* START Excerpt *

Undaunted, Carter signed ANILCA into law setting aside more than a hundred million acres of federal land as new parks, wildlife refuges, wild and scenic rivers and wilderness areas. Among other things ANILCA established 10 new national parks, including Gates of the Arctic, Lake Clark, and Wrangell-St Elias and expanded three other existing parks (Glacier Bay, Katmai, and Denali). Most Americans—and even many Alaskans—now celebrate these parks and other protected lands as crown jewels of our national park system.
They say history repeats itself when people do not learn from the past, and certainly this appears to be the case once more as seen in the recent flap over NREPA, the Northern Rockies Ecosystem Protection Act. Montana Senator Max Baucus was quoted as saying “Montanans don’t take kindly to people on the East Coast telling us how to manage our lands.” (Uh, Max, these are federal lands owned by all US citizens). Despite Baucus’ implied message that once again “outsiders” from the East Coast were imposing something on poor westerners, he conveniently overlooked the fact that NREPA was created by conservationists in the region and its chief sponsor, the Alliance for Wild Rockies, is a Montana-based group.
Barbara Cubin, Wyoming’s Congressional representative called NREPA a "147-page assault on our Western way of life." She bemoaned that local input and control would be slipping away. Local control, of course, means resource exploitation of public resources for private gain.
Montana Congressman, Denny Rehberg, opposed NREPA because he considered it a “top-down” measure rather than a locally-generated proposal. Rehberg favors local “cooperative” approaches like the Blackfoot Challenge and the Beaverhead-Deerlodge Partnership in Montana as the right way to designate wilderness. Of course, Rehberg is enamored with “partnerships,” “collaborative” and other so-called local approaches that are compromises because they usually wind up advocating for the continuation of logging, ORV use, and mining on most of the public land base, and ultimately protect less land from exploitation than landscape-scale and ecologically-driven proposals like NREPA.

* END Excerpt *
* START Given records *

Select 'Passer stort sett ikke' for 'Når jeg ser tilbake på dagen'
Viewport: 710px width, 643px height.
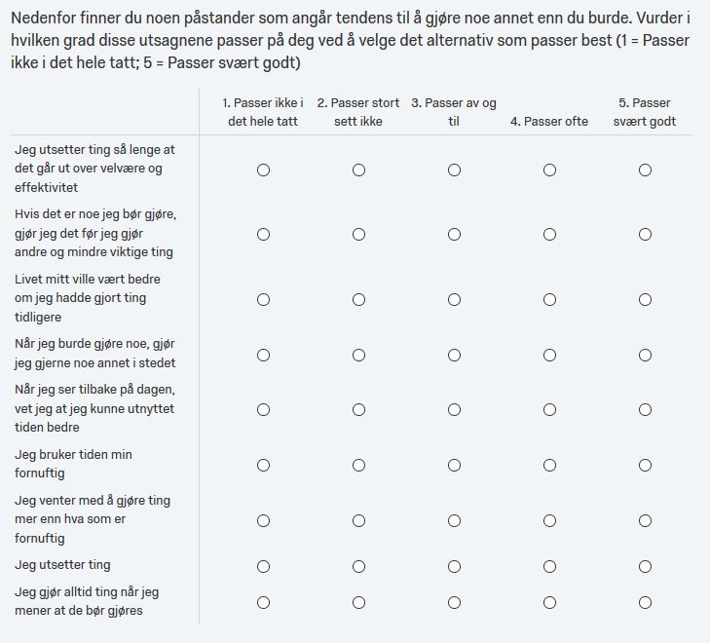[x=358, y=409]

* END Given records *
* START Given records *

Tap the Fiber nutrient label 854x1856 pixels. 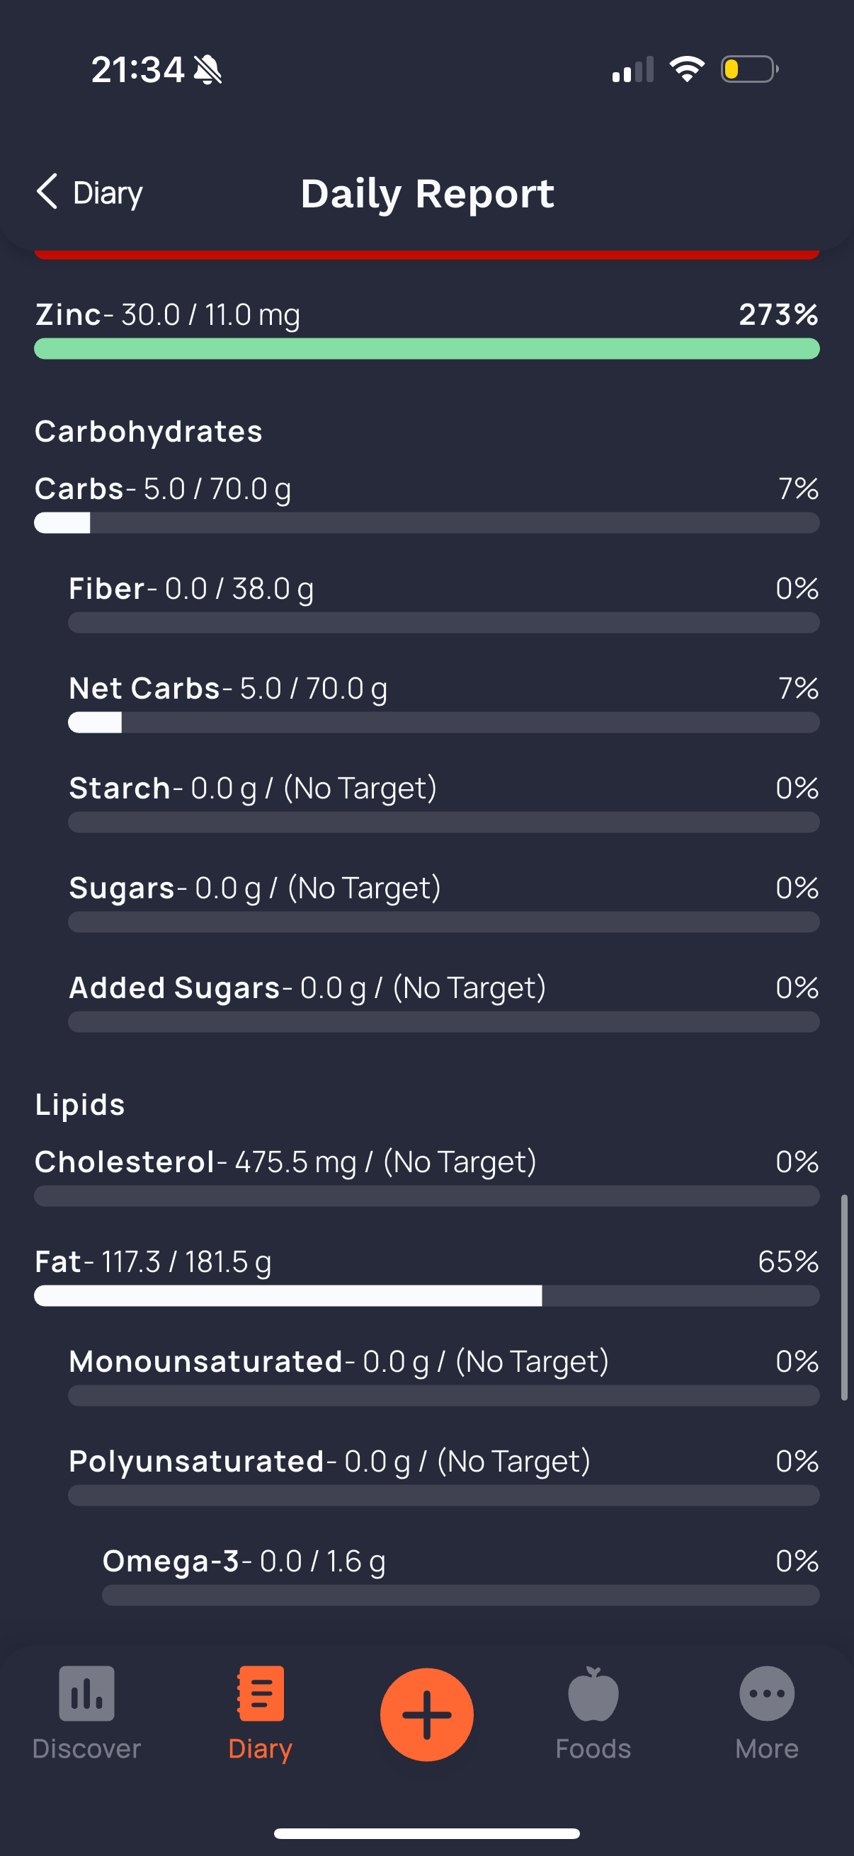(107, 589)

* END Given records *
* START Given records *

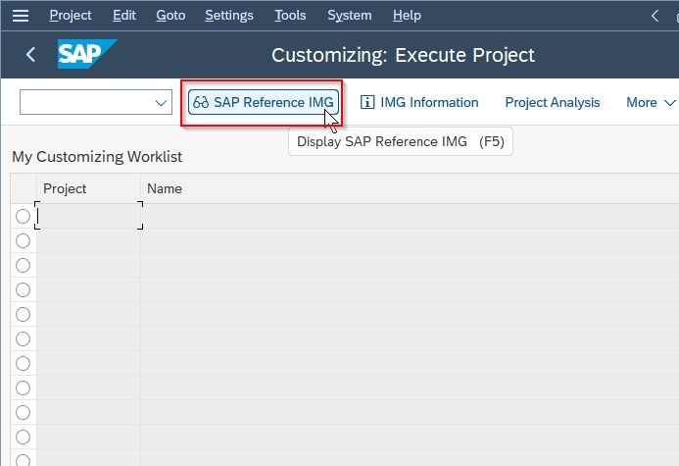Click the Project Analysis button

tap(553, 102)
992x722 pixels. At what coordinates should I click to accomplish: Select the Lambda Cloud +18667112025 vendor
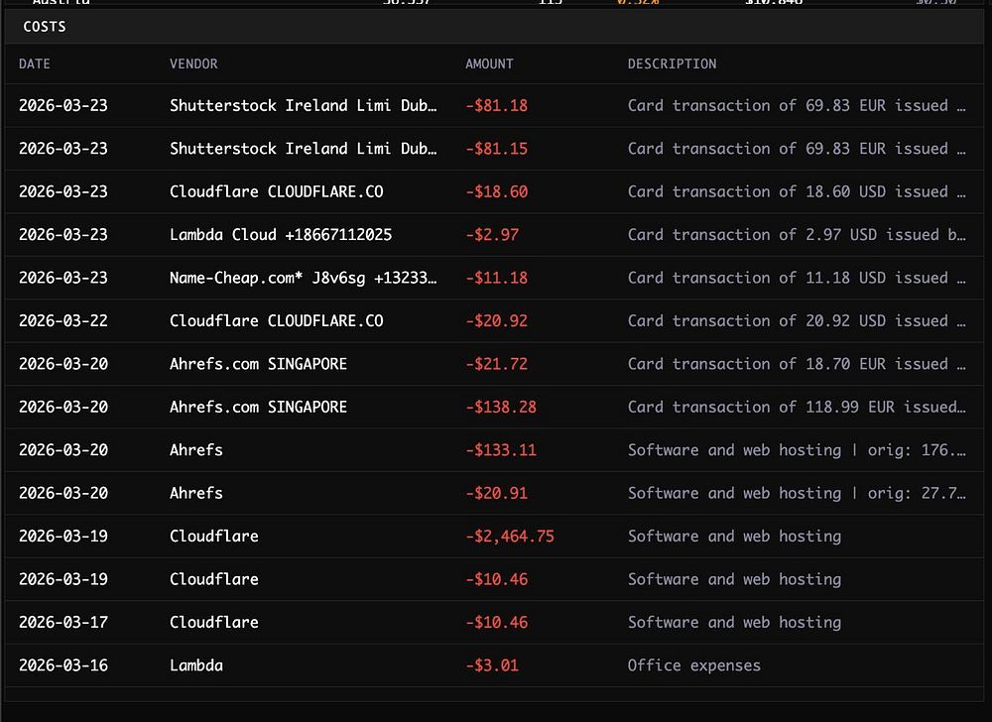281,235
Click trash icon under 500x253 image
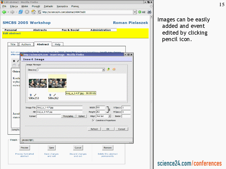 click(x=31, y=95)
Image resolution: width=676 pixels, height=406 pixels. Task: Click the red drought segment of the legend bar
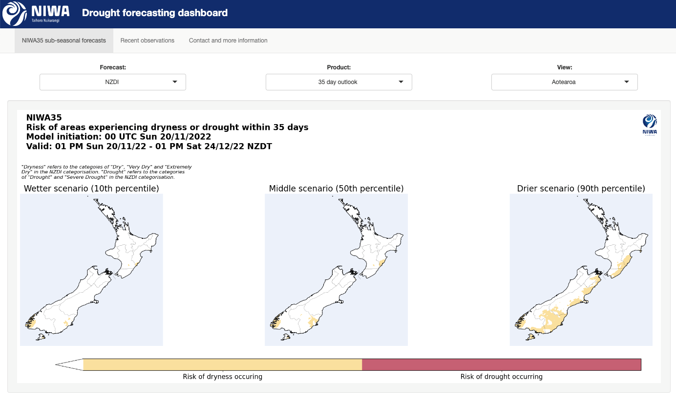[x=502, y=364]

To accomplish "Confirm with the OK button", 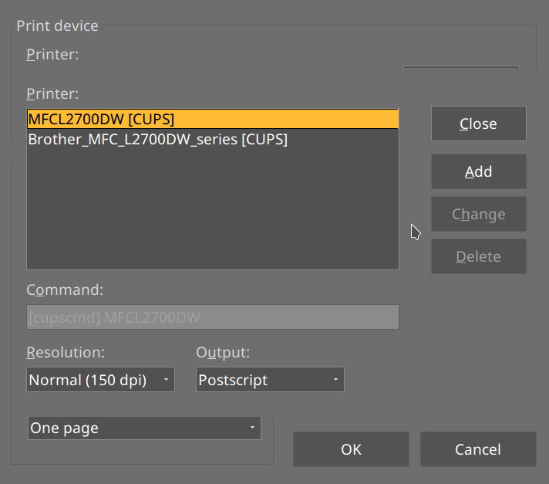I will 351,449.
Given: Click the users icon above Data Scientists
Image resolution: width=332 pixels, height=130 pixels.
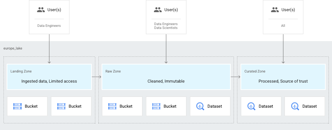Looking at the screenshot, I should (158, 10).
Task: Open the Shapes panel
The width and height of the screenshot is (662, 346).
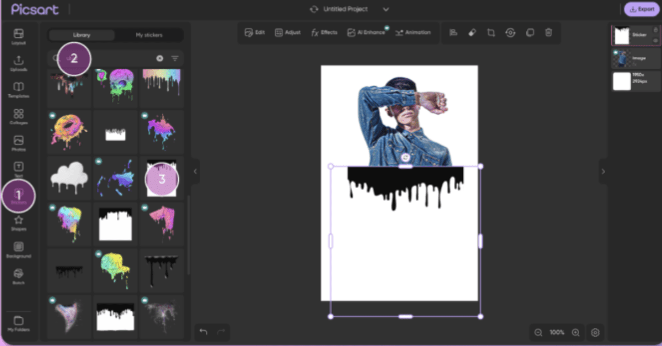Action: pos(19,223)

* END Given records *

Work instructions
A. In the passage on ANILCA and NREPA, which Montana-based group is named as NREPA's chief sponsor?
B. Write out the part of the passage on ANILCA and NREPA that begins at the words "Montana Congressman, Denny" and stops after "proposals like NREPA.".
C. Pick up the passage on ANILCA and NREPA after its final sentence and keep writing it.

Final answers
A. The Alliance for Wild Rockies.

B.
Montana Congressman, Denny Rehberg, opposed NREPA because he considered it a “top-down” measure rather than a locally-generated proposal. Rehberg favors local “cooperative” approaches like the Blackfoot Challenge and the Beaverhead-Deerlodge Partnership in Montana as the right way to designate wilderness. Of course, Rehberg is enamored with “partnerships,” “collaborative” and other so-called local approaches that are compromises because they usually wind up advocating for the continuation of logging, ORV use, and mining on most of the public land base, and ultimately protect less land from exploitation than landscape-scale and ecologically-driven proposals like NREPA.

C.
People like Rehberg and other advocates for such collaborative or compromise approaches to wildlands protection never acknowledge that the starting point for compromise was passed decades ago. The vast majority of the United States is already committed to industrial uses, and we are now fighting over the last little scraps of wildlands. Conservation history has shown repeatedly that invariability future generations will not complain that we protected too much land; rather they will wonder why we protected so little.
What is clear from any review of conservation history is that in nearly all cases even local people come to value the designation of conserved lands after the fact. If you were to ask the Kalispell Chamber of Commerce what is most distinctive and valuable about Kalispell’s location, they would tell you its close proximity to Glacier National Park. And when Newt Gingrich and his Republican majority shut down the federal government in 1995, Arizona volunteered to pay the salaries of Park Rangers so that Grand Canyon NP could remain open. And though residents on Washington’s Olympic Peninsula opposed establishment of Olympic NP and continuously sought to open up the park’s forests to logging, most residents of the Olympic Peninsula today realize that the park’s trees have far more value standing upright in the forest than if they had been cut for two-by-fours
The take-home message I get from a broad reading of conservation history is that local opposition to anything worthwhile is to be expected. Trying to accommodate entrenched local interests invariably weakens protective measures and typically reduces the effectiveness of conservation efforts. Imagine what we would have had if civil rights activists had tried to work with southern racists to hammer out a “collaborative” agreement on civil rights. If they were lucky, they might have gotten modest accommodations as such as allowing African Americans to sit anywhere on buses, but it is doubtful that we would have the sweeping changes that enactment of the 1964 Civil Rights Act created, such as ending discrimination in employment as well as segregation in schools and other public places. As citizens and conservationists we ought to learn from these history lessons and look beyond parochial regional interests to advocate what is in the best long term interest of the nation and that best preserves our collective natural heritage.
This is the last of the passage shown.